Review of the hospital's investigation of patient #1's elopement revealed the following problems were not identified and corrective actions implemented to prevent recurrence.

1. The (P&P) titled" Elopement Risk Screening and Management was not updated to reflect that patient identified as an elopement risk will be changed into a purple gown in accordance with the facility's elopement protocol observed in the Emergency Department.

The facility policy and procedure (P&P) titled" Elopement Risk Screening and Management," last revised 12/2020, stated the following: "d. The following elopement precautions will be implemented for patients determined to be at risk for elopement: Change patient into an appropriate hospital attire/gown..."

Per interview with Staff F (Director of Quality Assurance) on 8/25/2022 at 11:25 PM, the Elopement policy and procedure was not updated to reflect patients identified as an elopement risk will be changed into a purple gown. Staff F could not offer a reason why the policy was not updated.

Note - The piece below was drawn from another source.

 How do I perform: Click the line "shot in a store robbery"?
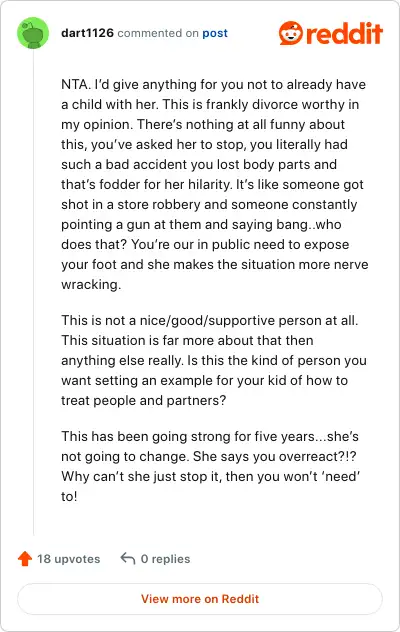[x=209, y=205]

2. The hospital could not provide documented evidence that the Emergency Department staff received education regarding "Purple huddles," which was one of the corrective actions implemented for elopements.

Per interview with Staff F (Director of Quality Assurance) on 8/25/2022 at 2:15 PM, and Staff J (Chief Medical Officer) and Staff K (Psychiatry Manager of Quality Assurance) on 08/26/2022 at 1:46 PM, some staff received "Purple huddles" education during ED huddles or via email however there was no documented evidence of staff attendance or staff attestation confirming they read the information.

3. The elopement investigation did not identify that Staff Q (Triage ED Nurse) failed to review the Nursing Home Transfer paperwork for Patient #1 when determining the patient's elopement risk.

The Nursing Home Transfer Form dated 5/25/2022, documented the following: altered mental status, current episodes manic without psychotic features, occasional confusion, and ambulatory.

Per interview with Staff G (Emergency Department Nurse) on 8/25/2022 at 1:00 PM, there was no place to document that the nursing home paperwork was reviewed by the triage nurse. "You can't tell if she reviewed it." After reading the nursing home paperwork "I would have placed her on elopement precautions. I would have put her in a purple gown, secured her belongings and put her on a 1:1."

4. The facility policy and procedure (P&P) titled" Elopement Risk Screening and Management," was not effectively implemented by the ED staff.

Observations and review of the ED census with Staff A (ED Assistant Charge Nurse) on 08/26/2022 at 10:15 AM revealed Patient #2, Patient #3 and Patient #4 were identified as elopement risks. Patient #2 was in cubicle 25 L. She was on a stretcher, in her street clothes and had her purse on her lap. Patient #2 was not placed in a purple gown and the patient did not have her possessions removed.

The facility policy and procedure (P&P) titled" Elopement Risk Screening and Management," last revised 12/2020, stated the following: "d. The following elopement precautions will be implemented for patients determined to be at risk for elopement: Change patient into an appropriate hospital attire/gown...; and secure belongings away from patient..."

Per interview of Staff A, at the time of the observation, she triaged Patient #2 today at 9:30 AM. The triage nurse does the elopement risk assessment during triage. Once the patient is identified as an elopement risk, the precautions should be immediately implemented. She stated, " I should have done it faster."